(Bloomberg) — Bitcoin and most other top cryptocurrencies fell on Sunday on concerns that there may be a further crackdown on the industry in China and as a report from Goldman Sachs Group Inc. served as a reminder that institutional adoption may be a long process.
Bitcoin and many others in the top 30 cryptocurrencies excluding stablecoins declined in the past 24 hours as of 12:20 p.m. in London on Sunday, according to pricing data from CoinGecko, though No. 2 Ether was slightly higher. Chinese social-media service Weibo suspended some crypto-related accounts — when trying to view them, a message comes up that says the accounts have been reported for violations of laws, regulations or Weibo rules.
Chinese authorities have recently cautioned on crypto trading and Bitcoin mining efforts are being curtailed, which have put pressure on prices.
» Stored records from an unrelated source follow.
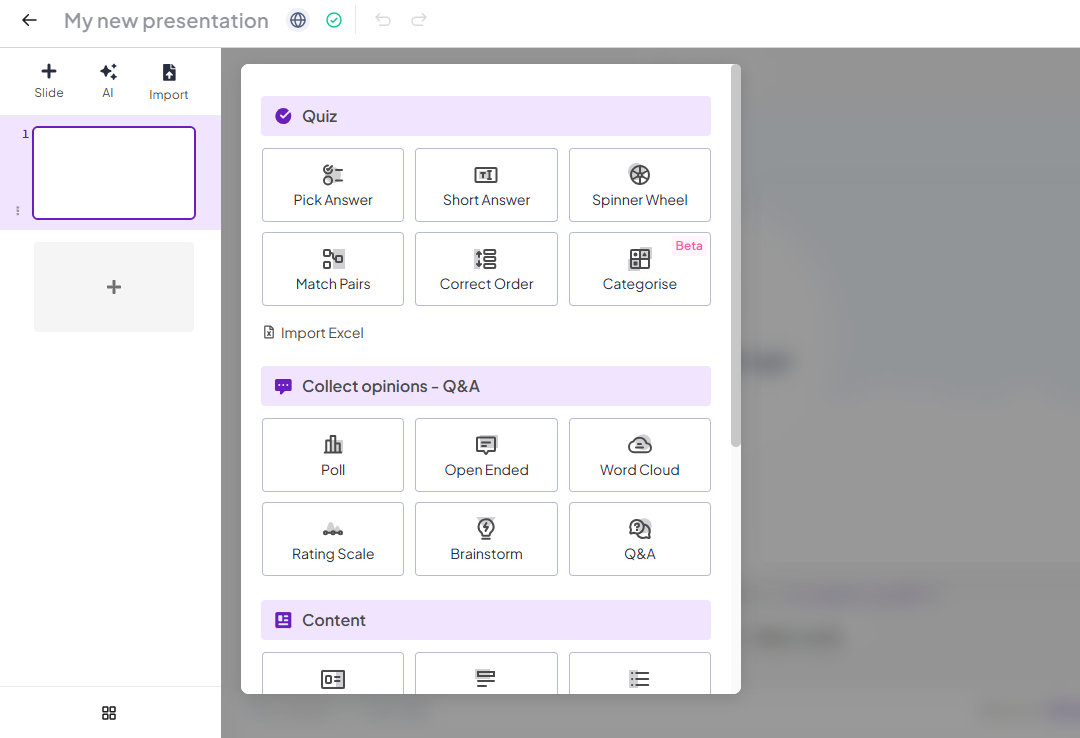Select slide 1 thumbnail
Viewport: 1080px width, 738px height.
[114, 173]
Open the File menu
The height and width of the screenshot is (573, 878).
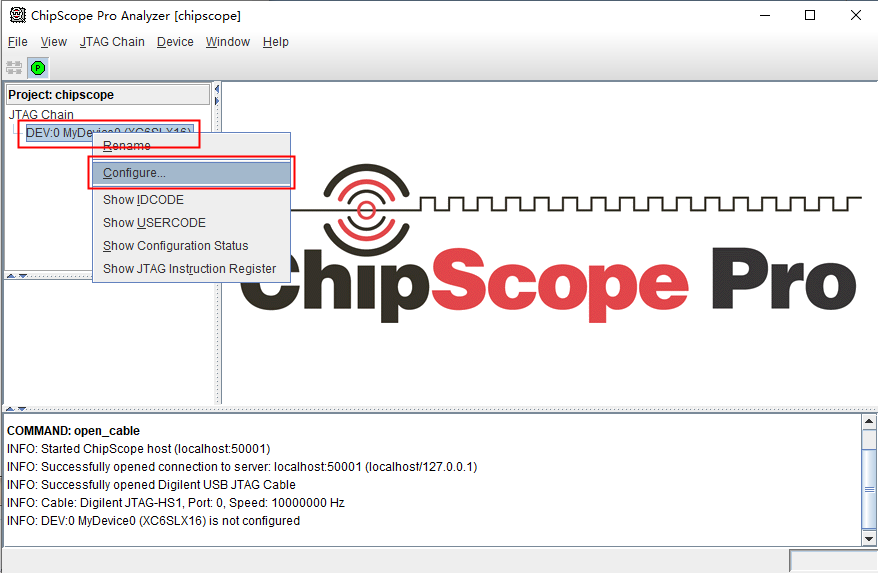[x=17, y=42]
“Uncertainty about China crypto regulations are still a headwind,” said Jonathan Cheesman, head of over-the-counter and institutional sales at crypto derivatives exchange FTX, in a note Sunday. “So far it’s been pretty piecemeal, focusing on mining, new issuance, and retail influencers.”
Weibo’s media relations officer didn’t reply to an email request for comment sent on Sunday. The micro-blogging service took similar action in 2019 when it suspended the accounts of exchange operator Binance Holdings Ltd. and blockchain platform Tron.
Bitcoin, the largest cryptocurrency, is also struggling with technical levels, remaining below its 20-day and 200-day moving averages.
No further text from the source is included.